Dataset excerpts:
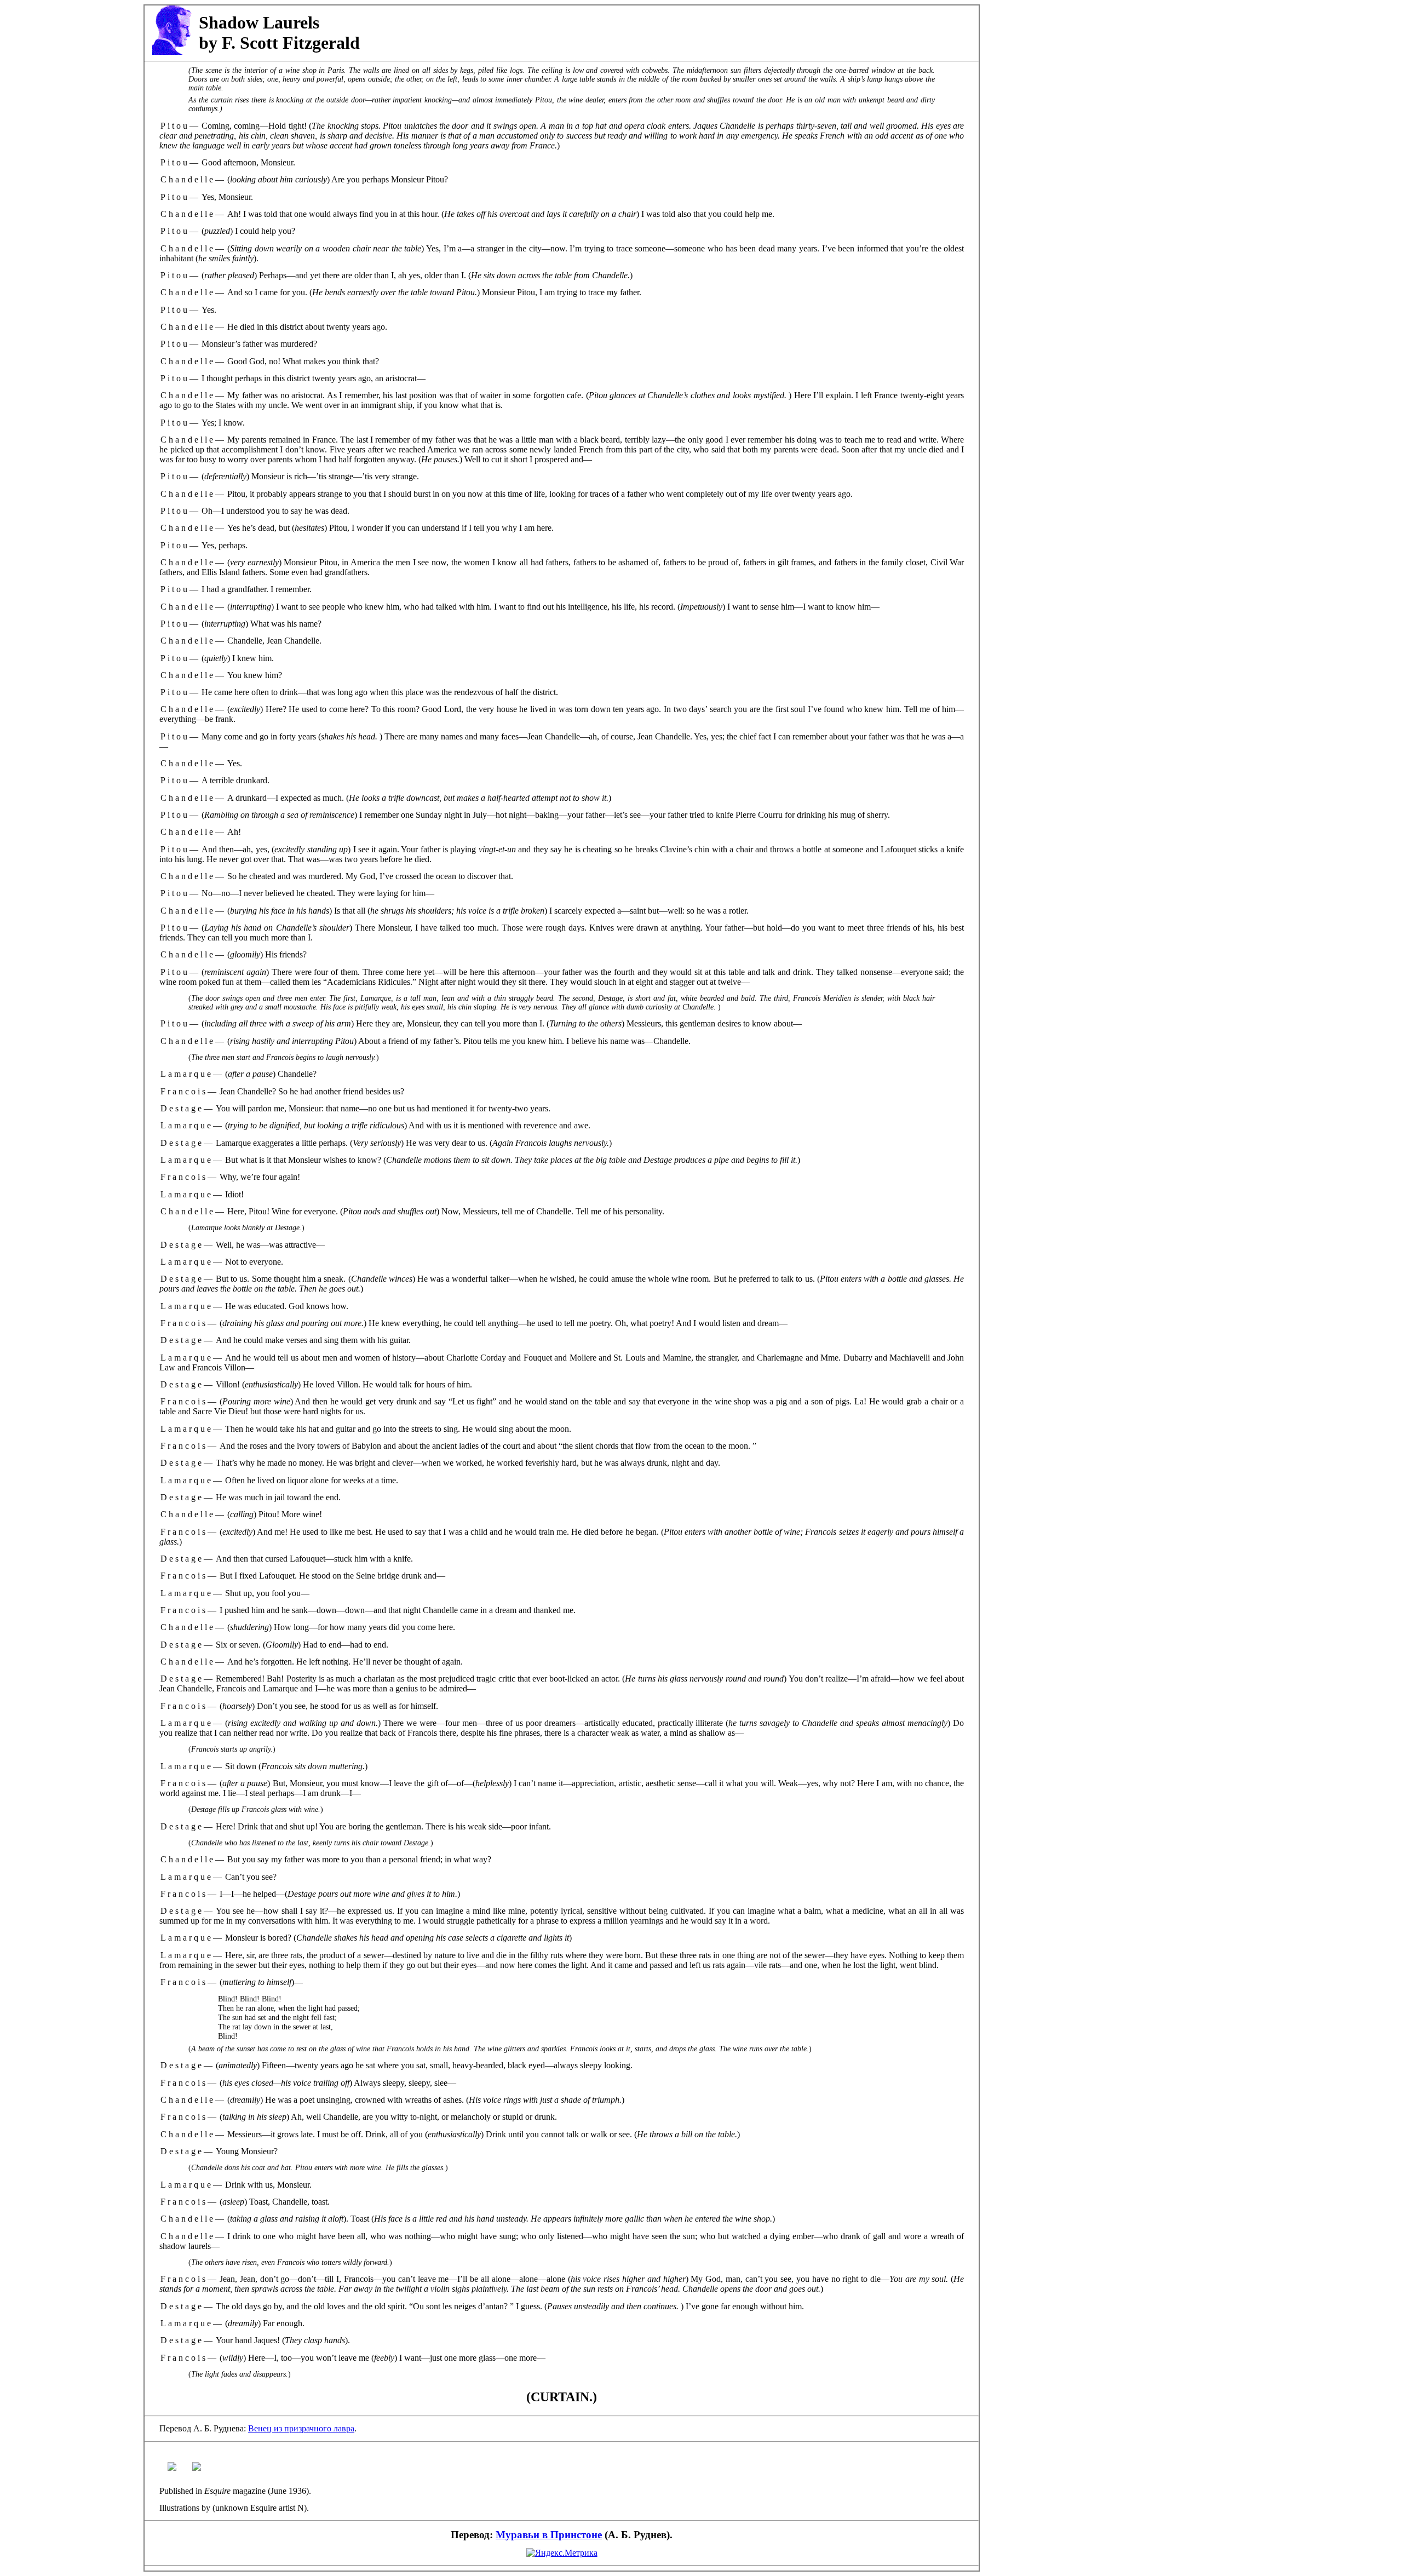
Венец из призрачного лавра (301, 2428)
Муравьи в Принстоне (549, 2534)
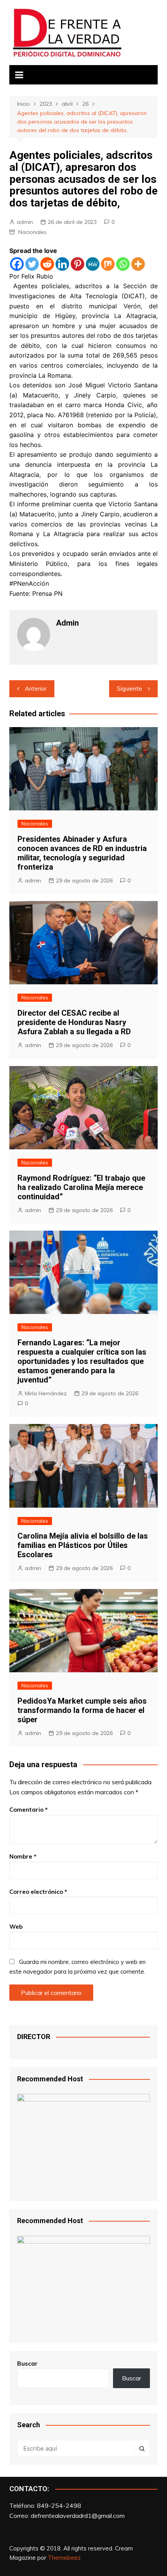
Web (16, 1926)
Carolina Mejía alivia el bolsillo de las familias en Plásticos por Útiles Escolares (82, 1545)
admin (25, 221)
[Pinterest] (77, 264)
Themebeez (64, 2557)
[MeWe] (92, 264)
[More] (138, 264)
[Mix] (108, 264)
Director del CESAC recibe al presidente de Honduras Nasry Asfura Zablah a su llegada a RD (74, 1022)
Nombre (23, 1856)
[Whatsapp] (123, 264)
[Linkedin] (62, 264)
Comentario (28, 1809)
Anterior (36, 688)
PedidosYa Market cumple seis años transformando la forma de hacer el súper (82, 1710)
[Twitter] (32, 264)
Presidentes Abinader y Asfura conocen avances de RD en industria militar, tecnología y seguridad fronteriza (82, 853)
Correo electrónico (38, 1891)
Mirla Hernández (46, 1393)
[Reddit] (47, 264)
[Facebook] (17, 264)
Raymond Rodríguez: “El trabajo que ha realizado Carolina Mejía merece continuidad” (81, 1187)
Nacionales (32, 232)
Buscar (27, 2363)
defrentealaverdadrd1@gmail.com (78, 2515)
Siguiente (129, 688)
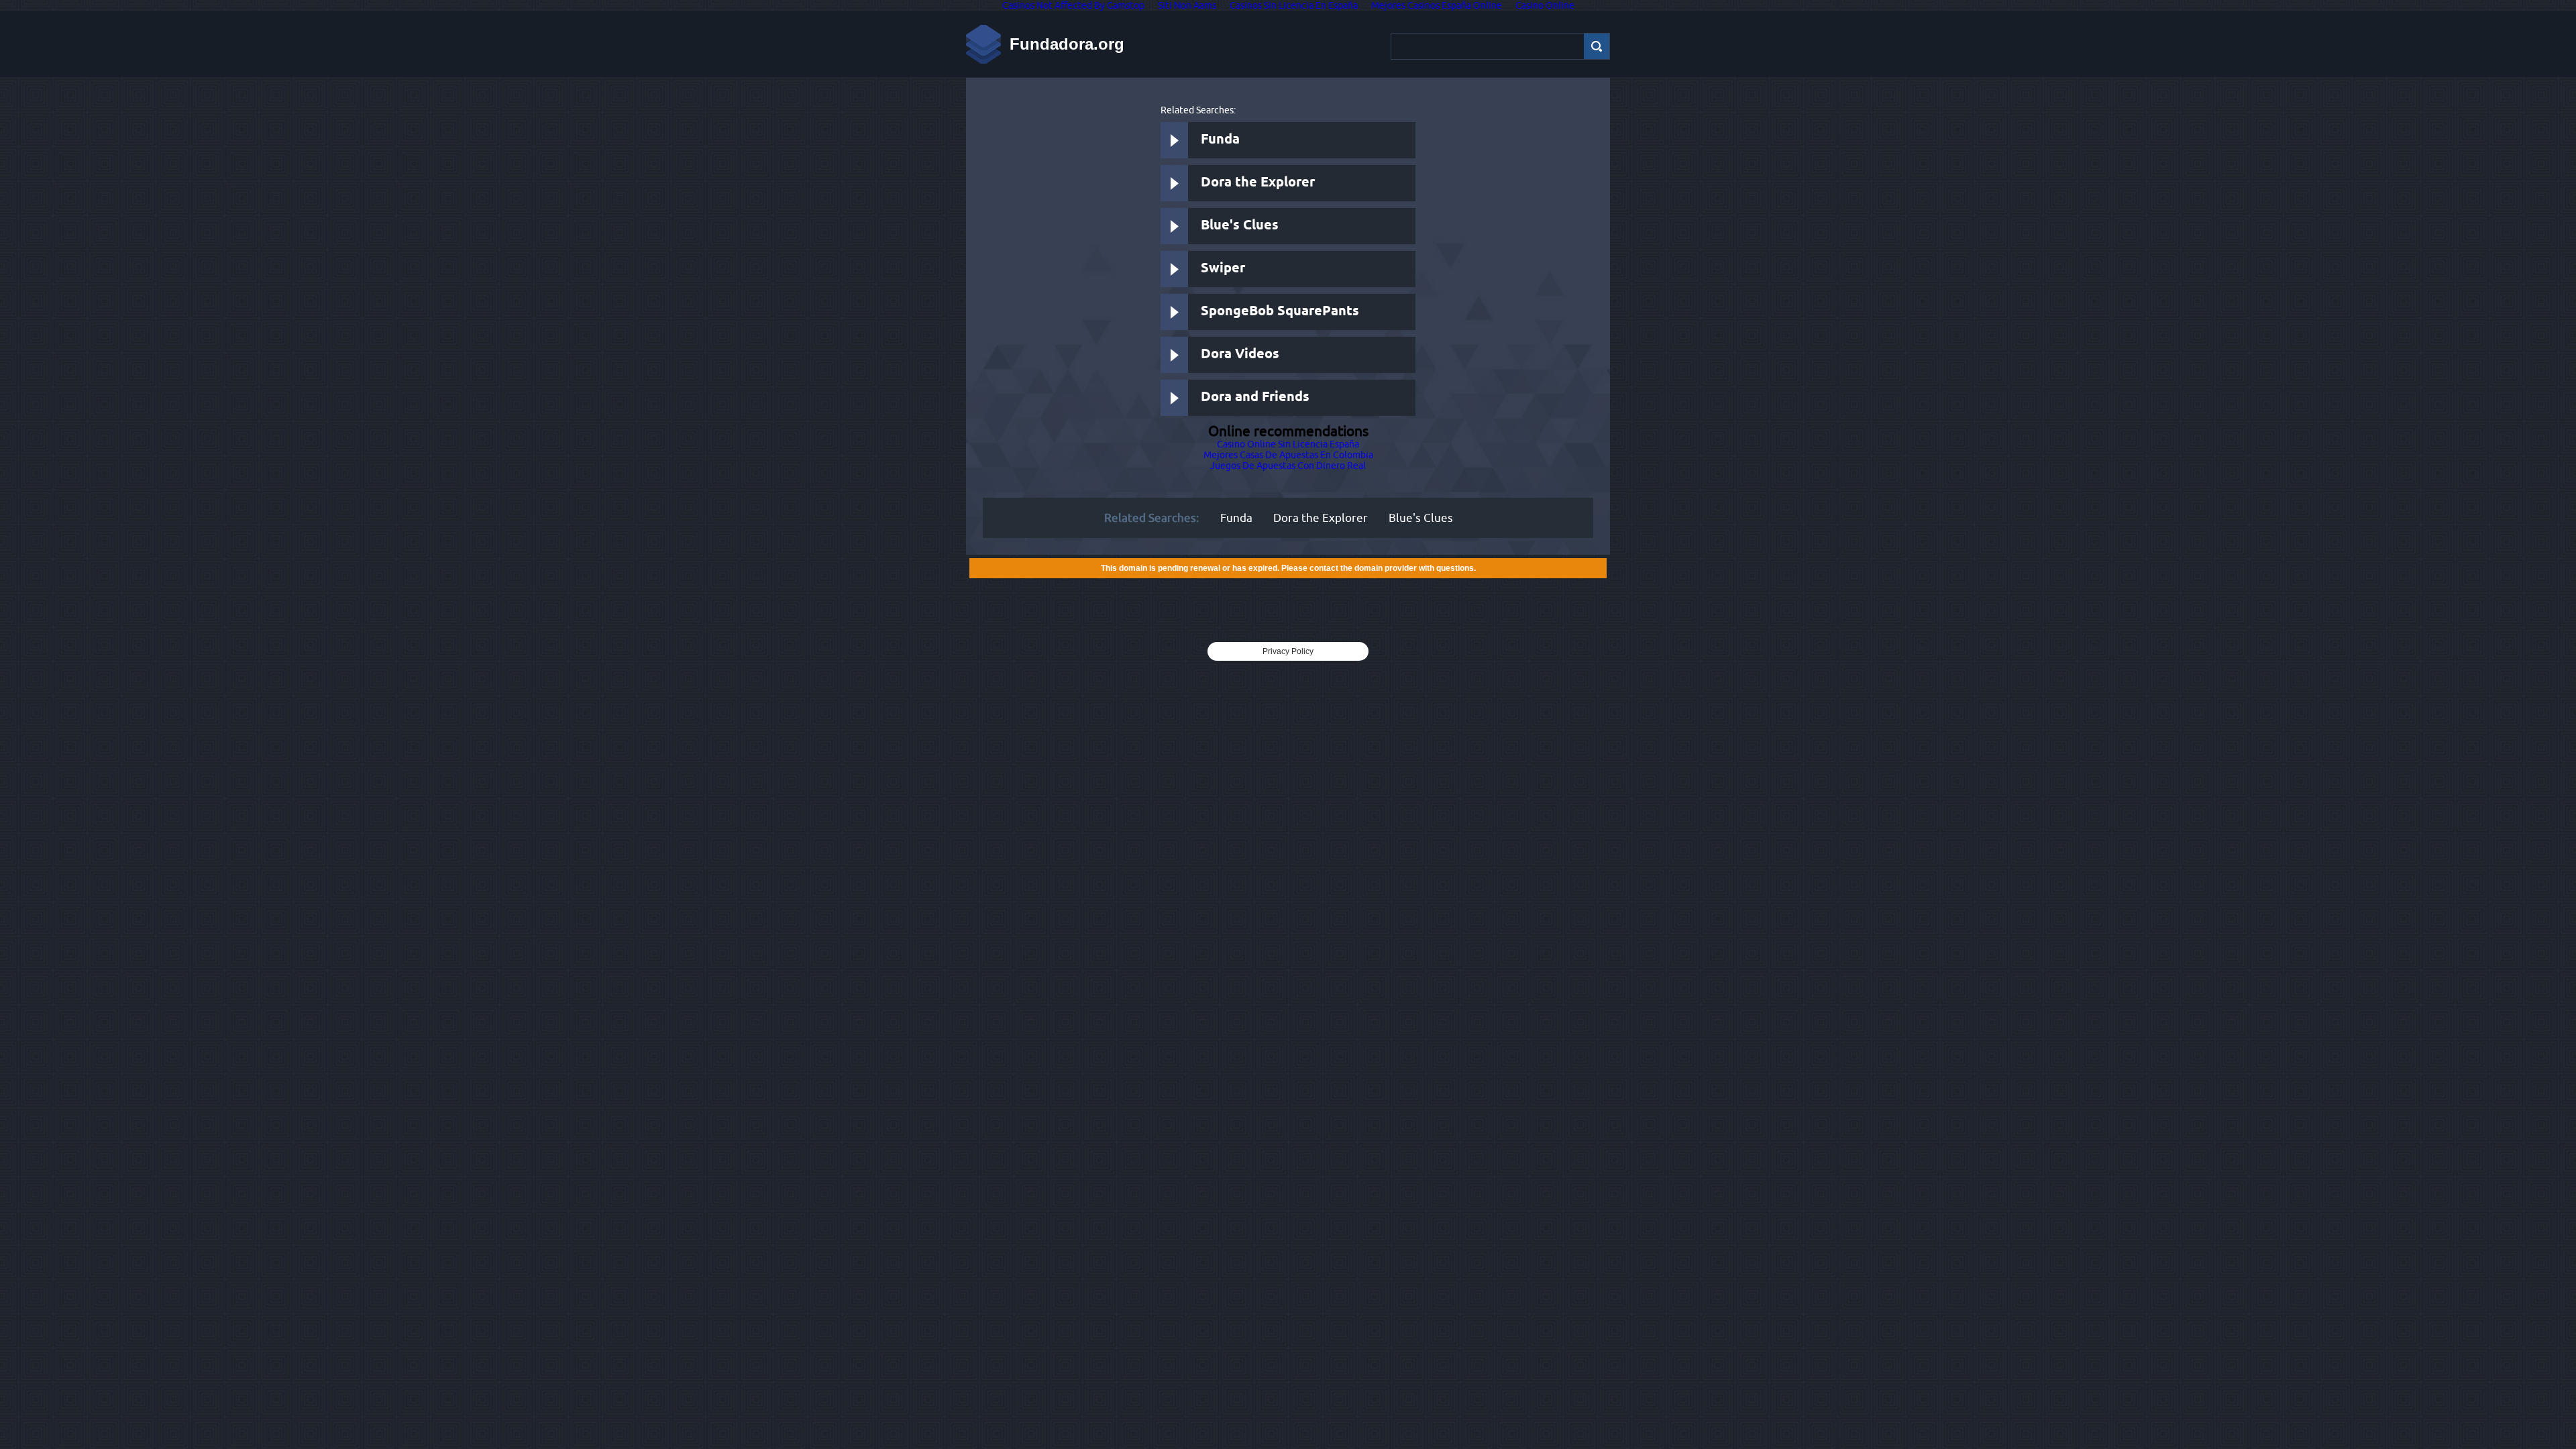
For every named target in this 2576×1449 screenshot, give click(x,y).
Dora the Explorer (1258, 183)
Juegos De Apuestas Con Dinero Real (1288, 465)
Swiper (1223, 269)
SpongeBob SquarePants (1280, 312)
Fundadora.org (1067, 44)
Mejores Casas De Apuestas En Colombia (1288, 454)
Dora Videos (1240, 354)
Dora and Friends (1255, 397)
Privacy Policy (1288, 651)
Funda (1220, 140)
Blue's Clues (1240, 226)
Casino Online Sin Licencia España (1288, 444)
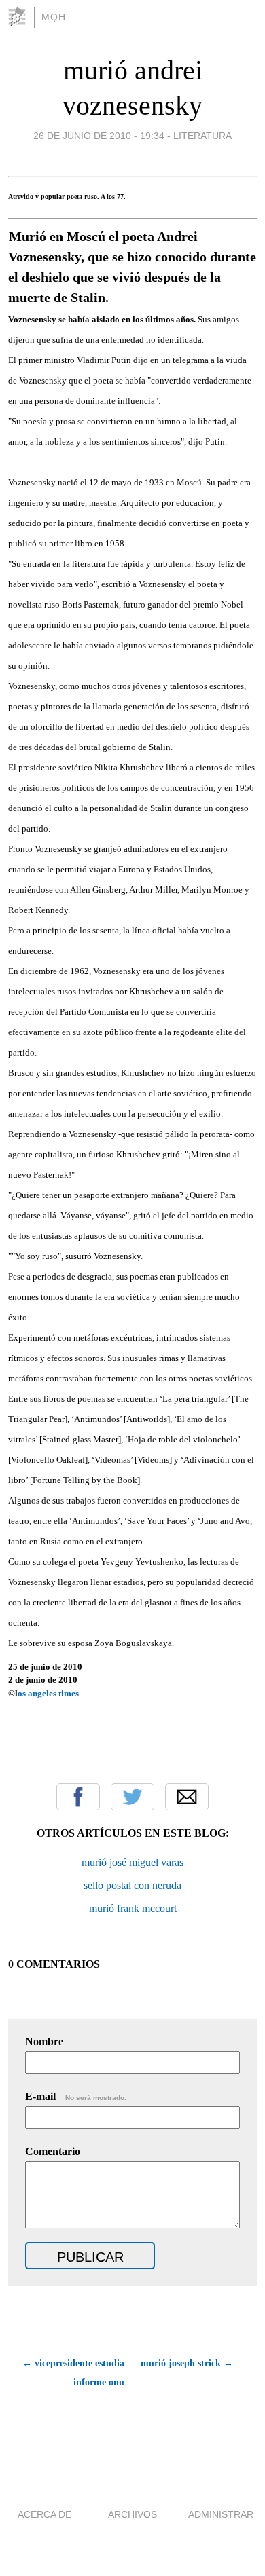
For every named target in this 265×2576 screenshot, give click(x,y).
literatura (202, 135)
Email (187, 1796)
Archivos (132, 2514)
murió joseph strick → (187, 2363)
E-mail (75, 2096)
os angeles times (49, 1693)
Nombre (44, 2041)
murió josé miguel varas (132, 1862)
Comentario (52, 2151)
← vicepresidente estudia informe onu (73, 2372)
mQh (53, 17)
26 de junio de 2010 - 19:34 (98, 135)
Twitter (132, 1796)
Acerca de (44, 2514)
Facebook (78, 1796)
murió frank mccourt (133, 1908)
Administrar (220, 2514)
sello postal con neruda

◆ **PROBLEM REQUIREMENTS**: Write out the entries again word for word. Do not include the pictures.

◆ **SOLUTION TO THIS EXERCISE**:
Венец из призрачного лавра (301, 2428)
Муравьи в Принстоне (549, 2534)
Web (16, 1926)
Carolina Mejía alivia el bolsillo de las familias en Plásticos por Útiles Escolares (82, 1545)
admin (25, 221)
[Pinterest] (77, 264)
Themebeez (64, 2557)
[MeWe] (92, 264)
[More] (138, 264)
[Mix] (108, 264)
Director del CESAC recibe al presidente de Honduras Nasry Asfura Zablah a su llegada a RD (74, 1022)
Nombre (23, 1856)
[Whatsapp] (123, 264)
[Linkedin] (62, 264)
Comentario (28, 1809)
Anterior (36, 688)
PedidosYa Market cumple seis años transformando la forma de hacer el súper (82, 1710)
[Twitter] (32, 264)
Presidentes Abinader y Asfura conocen avances de RD en industria militar, tecnología y seguridad fronteriza (82, 853)
Correo electrónico (38, 1891)
Mirla Hernández (46, 1393)
[Reddit] (47, 264)
[Facebook] (17, 264)
Raymond Rodríguez: “El trabajo que ha realizado Carolina Mejía merece continuidad” (81, 1187)
Nacionales (32, 232)
Buscar (27, 2363)
defrentealaverdadrd1@gmail.com (78, 2515)
Siguiente (129, 688)
For every named target in this 2576×1449 screenshot, give click(x,y).
Dora the Explorer (1258, 183)
Juegos De Apuestas Con Dinero Real (1288, 465)
Swiper (1223, 269)
SpongeBob SquarePants (1280, 312)
Fundadora.org (1067, 44)
Mejores Casas De Apuestas En Colombia (1288, 454)
Dora Videos (1240, 354)
Dora and Friends (1255, 397)
Privacy Policy (1288, 651)
Funda (1220, 140)
Blue's Clues (1240, 226)
Casino Online Sin Licencia España (1288, 444)
For every named target in this 265×2576 screenshot, give click(x,y).
literatura (202, 135)
Email (187, 1796)
Archivos (132, 2514)
murió joseph strick → (187, 2363)
E-mail (75, 2096)
os angeles times (49, 1693)
Nombre (44, 2041)
murió josé miguel varas (132, 1862)
Comentario (52, 2151)
← vicepresidente estudia informe onu (73, 2372)
mQh (53, 17)
26 de junio de 2010 - 19:34 (98, 135)
Twitter (132, 1796)
Acerca de (44, 2514)
Facebook (78, 1796)
murió frank mccourt (133, 1908)
Administrar (220, 2514)
sello postal con neruda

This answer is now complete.